I am trying to import a turtle dataset of just under 700MB containing roughly 2M nodes.
I am doing it into a community edition of the Neo4J database started as follows in docker:
docker run \
--name neo_realm_neo4j \
-p7474:7474 -p7687:7687 \
--add-host host.docker.internal:host-gateway \
-d \
--env NEO4JLABS_PLUGINS='["apoc", "n10s"]' \
--env NEO4J_AUTH=neo4j/test \
--env NEO4J_dbms_unmanaged__extension__classes="n10s.endpoint=/rdf" \
--env NEO4J_dbms_memory_heap_initial__size=2G \
--env NEO4J_dbms_memory_heap_max__size=55G \
-v $HOME/neo4j/data:/data \
-v $HOME/neo4j/logs:/logs \
-v $HOME/neo4j/import:/var/lib/neo4j/import \
-v $HOME/neo4j/plugins:/plugins \
neo4j:latest
with the following Cypher query
CALL n10s.rdf.import.fetch('{url}', 'Turtle')

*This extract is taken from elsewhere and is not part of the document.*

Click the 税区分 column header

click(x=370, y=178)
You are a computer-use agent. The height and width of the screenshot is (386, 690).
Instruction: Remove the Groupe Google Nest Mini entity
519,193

(where URL is a docker accessible URL returning the turtle file)
As is evident the container is being given 55GB of RAM.
This process takes all RAM, and even slows down importing towards the end. Upon restarting the docker image everything is persisted, but only takes up 35GB of space.
Looking around, it seems like a 2M node dataset is rather small compared to what other people work with.
Are there any ways to go with optimizations in order to make this a bit more manageable?